1月23日は「一無、二少、三多の日」、2月は「全国生活習慣病予防月間」 日本生活習慣病予防協会

 日本生活習慣病予防協会は、1月23日を「一無、二少、三多の日」とし、続く2月を「全国生活習慣病予防月間」と定め、生活習慣病予防啓発のために集中的に情報発信を行っている。
 「一無、二少、三多」は、生活習慣病の発症や病状の悪化に関与する喫煙、多量飲酒、過食、運動不足、休養・睡眠不足、孤独感などの不健康な生活習慣を避けるために、日常心がけたい生活習慣(「一無:無煙・禁煙」、「二少(少食、少酒)」、「三多(多動、多休、多接)」を分かり易く表現した健康標語だ。
 全国生活習慣病予防月間では、「一無、二少、三多」の6つの健康標語をひとつずつ強化テーマとして、スローガン川柳の公募、優秀作を用いたポスターやリーフレットを公開するとともに、市民公開講演会を開催している。
  本年で13回目となる全国生活習慣病予防月間2023のテーマは「一無(無煙・禁煙)」。「全国生活習慣病予防月間2023」サイトでは、スローガン川柳受賞作、「一無、二少、三多」や「一無(無煙・禁煙)」のポスターやリーフレットを公開している。
 市民公開講演会(Web講演会)は、「たばこは万病のもと!あなたと地球の健康のために禁煙を」をテーマに、2月1日より公開する。講演会プログラムは、次の通り。

◆講演1「たばこに関する新たな問題~環境破壊と新型たばこ~」=村松弘康氏(中央内科クリニック 院長、東京都医師会たばこ対策委員会アドバイザー)
 加熱式たばこは一般的に「害の少ないたばこ」だと思われ、「有害成分の含有量は従来型たばこの10%程度」というデータが公表されている。ただ、それは「100階から落ちるか10階から落ちるかの違い」。
 さらに、最近のトピックは「SDGs」。たばこの生産は貧困国を中心に行われており、収穫にあたる子どもたちが、経皮吸収によるニコチン中毒で死亡することもあるという衝撃的な実態が紹介される。

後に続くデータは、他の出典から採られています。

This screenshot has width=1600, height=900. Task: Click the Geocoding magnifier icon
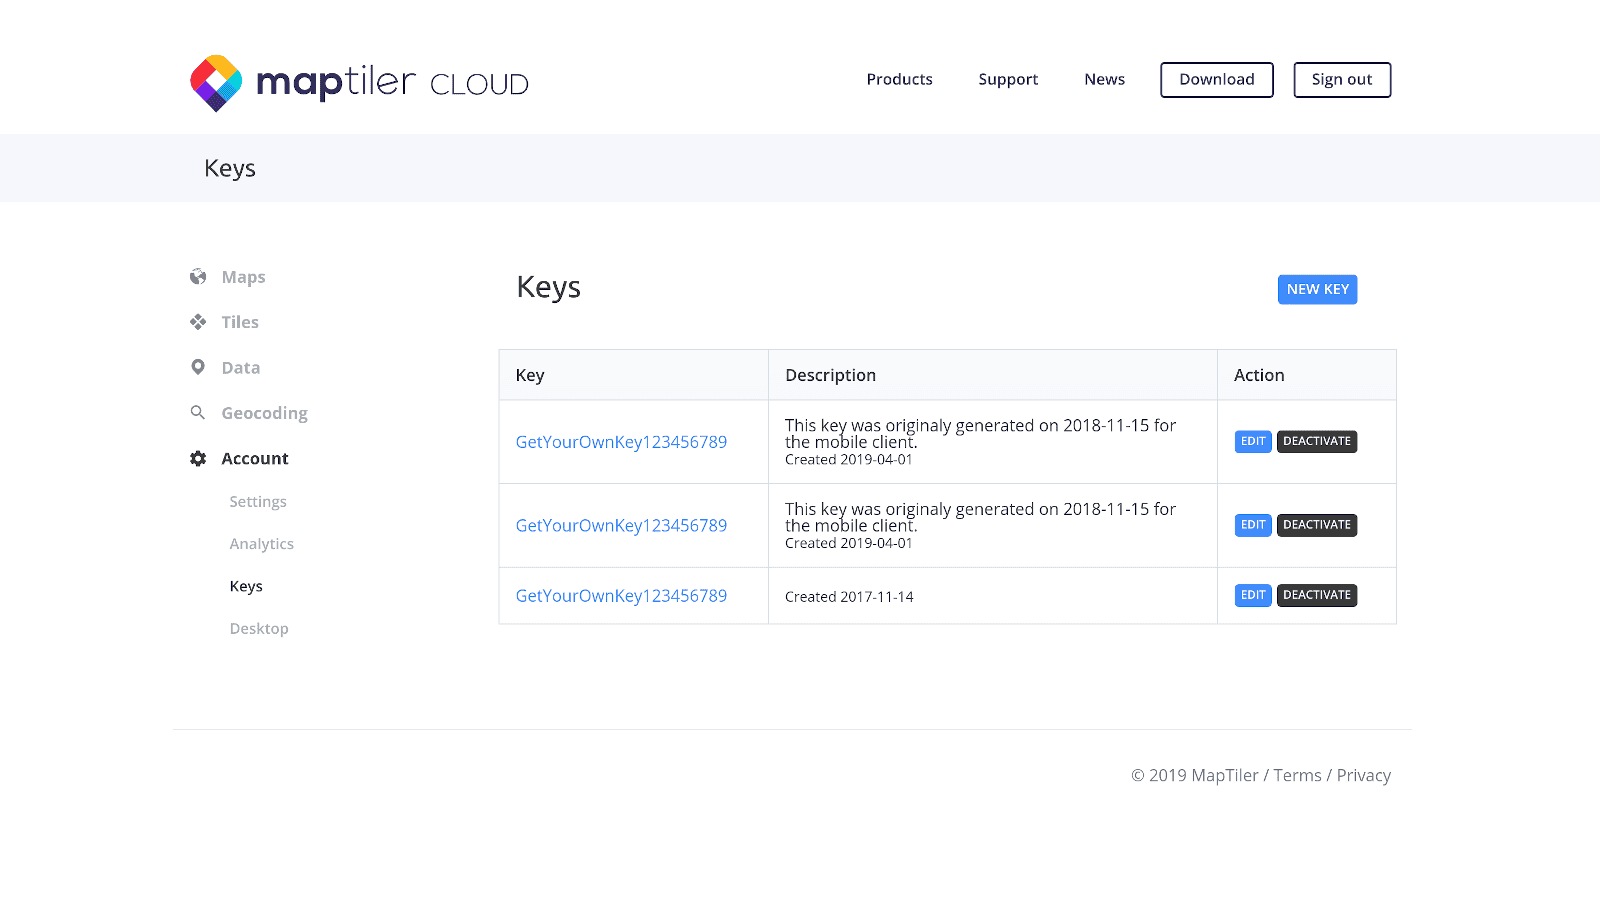(x=198, y=412)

◆講演2「高血圧と喫煙をめぐって」=齊藤郁夫氏(慶応義塾大学 名誉教授)

 4300万人の日本人が患っているとされる高血圧。様々な疫学研究によって、高血圧とともに「喫煙」が、心血管疾患の重大なリスクファクターであることが明らかになり、禁煙(受動喫煙も含む)は、減塩などとともに修正可能なリスク因子となっている。
 最近のトピックは、昨年、高血圧治療補助アプリが保険適用されたこと。そのアプリの効果も含めて、高血圧の最新治療と「一無、二少、三多」の関連も語られる。

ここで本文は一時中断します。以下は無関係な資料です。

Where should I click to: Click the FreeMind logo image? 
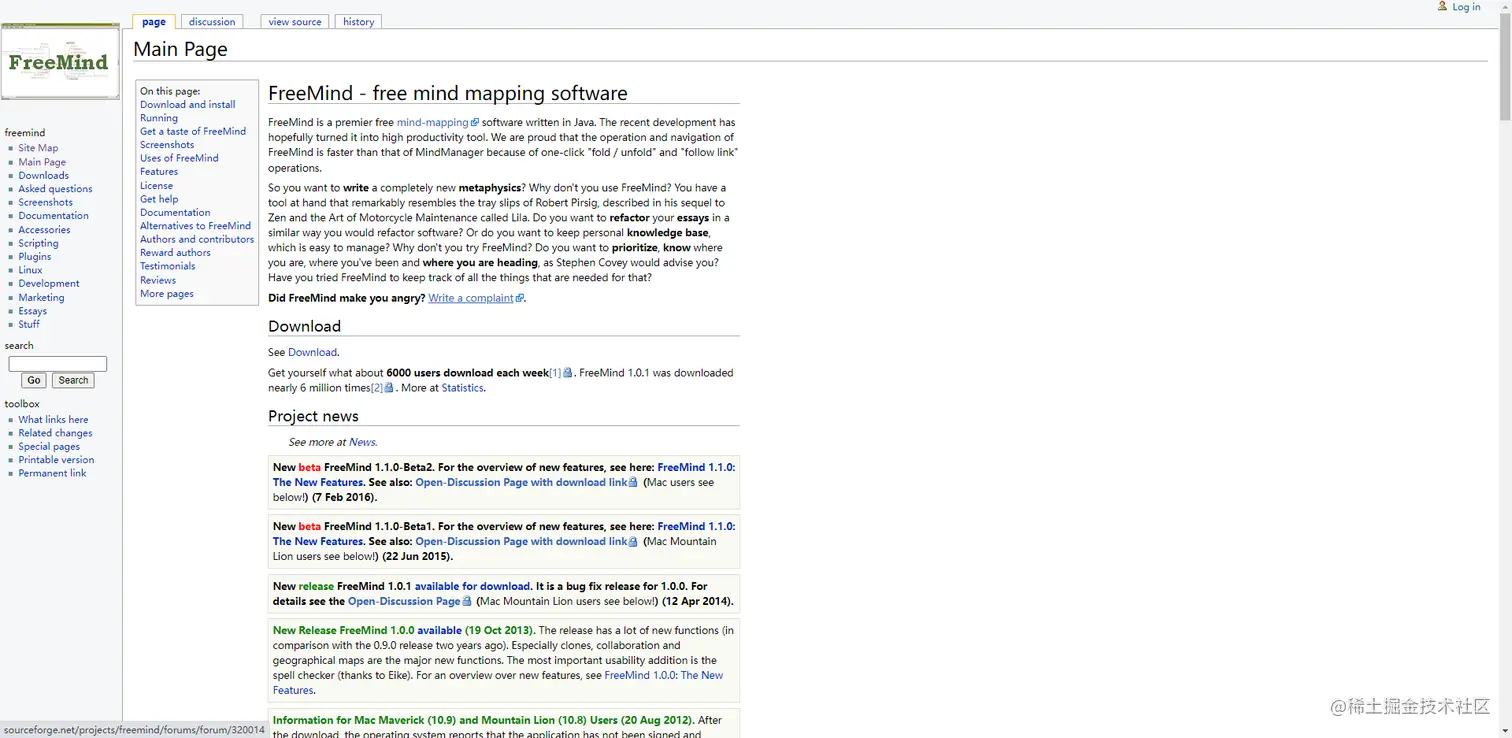pos(60,62)
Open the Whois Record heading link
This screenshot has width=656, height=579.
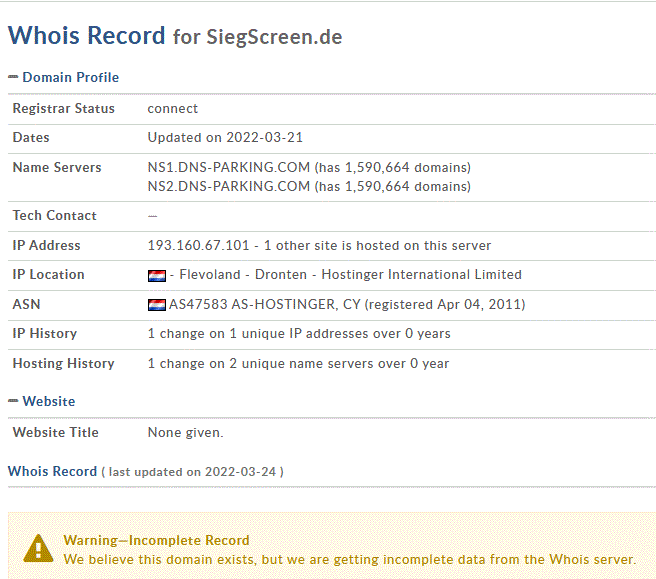(x=52, y=471)
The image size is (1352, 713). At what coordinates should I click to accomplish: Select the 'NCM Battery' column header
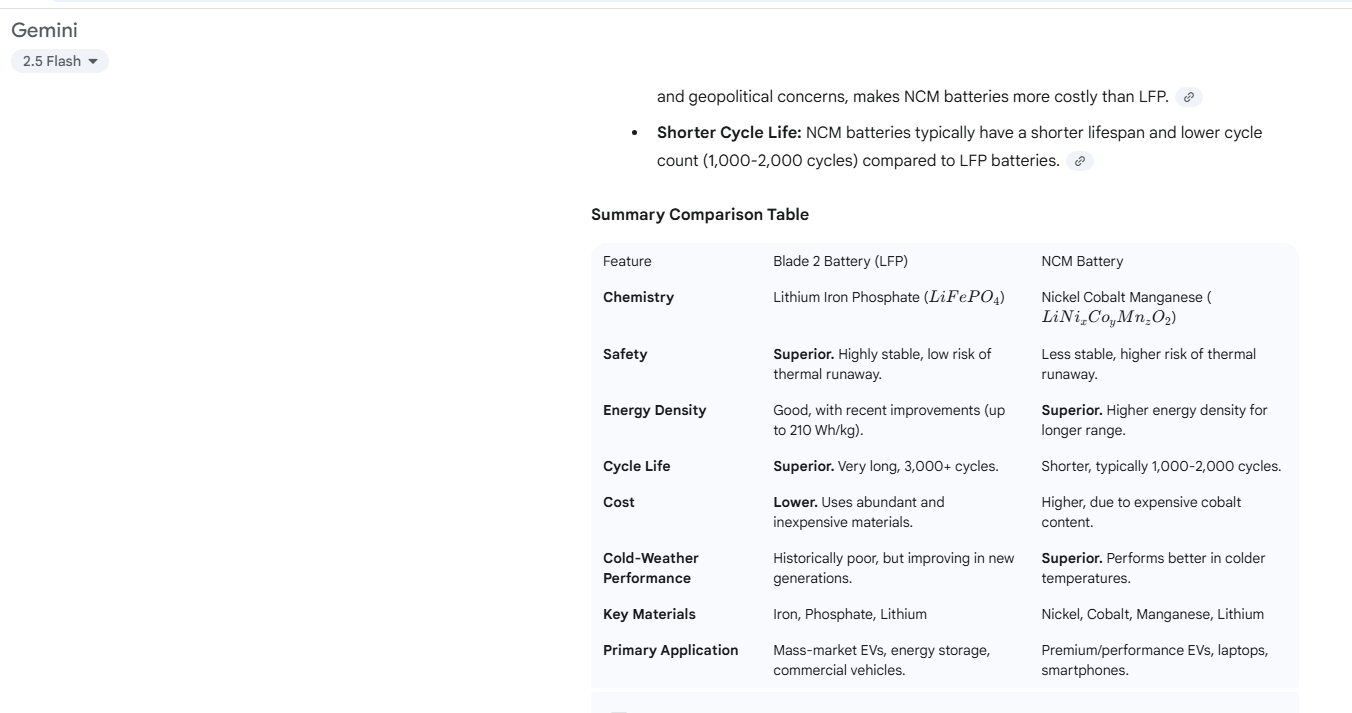click(x=1082, y=261)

◆講演3「たばこと歯周病」=小林隆太郎氏(日本歯科大学 東京短期大学 学長、日本歯科大学 口腔外科 教授)
 「歯のために歯磨きをする」と言っていたのは昔で、今では「命を守るために歯を磨く必要がある」とされるほど、歯周病がさまざまな疾患のリスクを押し上げていることを解説。
 さらに、喫煙者は歯周病罹患率が高くて進行も速い、つまり、口の中の老化が進んでしまっており、その影響はインプラント治療後にも及ぶ。たばこは直接的に体を蝕み、かつ、歯周病を介して全身に悪影響を及ぼしている。

◆講演4「新たな禁煙治療法~オンライン診療と禁煙アプリ~」=村松弘康氏(中央内科クリニック 院長、東京都医師会たばこ対策委員会アドバイザー)

 禁煙治療においては、ニコチン依存状態への治療と、精神的な依存状態への治療を並行して進めるのが成功のポイント。そこに最近登場したのが禁煙アプリ。講演ではそのアプリの有効性などのデータが示される。
 さらに、現在なお終息の気配が見えないCOVID-19と喫煙について解説。たばこはCOVID-19感染リスクと重症化リスクを高めるだけでなく、long COVIDと呼ばれる後遺症のリスクを高めることも明らかになったことが示される。

 生活習慣病は長い時間をかけて進み、病気として自覚しにくいという問題がある。それを防ぐには、日頃の体調、身体の些細な変化など、つねに自分自身の健康に目を向ける必要がある。加えて、中高年になってからではなく、若い頃から、適正な生活習慣を獲得し、維持することが重要である。
 こうした中、「一無、二少、三多」は、池田義雄同協会名誉会長が1991年に提唱し、同協会が普及啓発に努めている。一無、二少、三多とはの詳細は、https://seikatsusyukanbyo.com/main/yobou/02.phpで。

 ちなみに、日本生活習慣病予防協会の啓発資材は無料でダウンロードできる。印刷物やWebsiteでの掲載、掲示、配布などの希望者は事務局まで。一無、二少、三多のポスターなど、啓発資材のダウンロードは、https://seikatsusyukanbyo.com/monthly/poster.php
 スローガン川柳優秀作は、本年も多くのメディアに取り上げられた。応募数は4年連続で2000通を超え、本年度は過去最多の約2300通、約8000作品となった。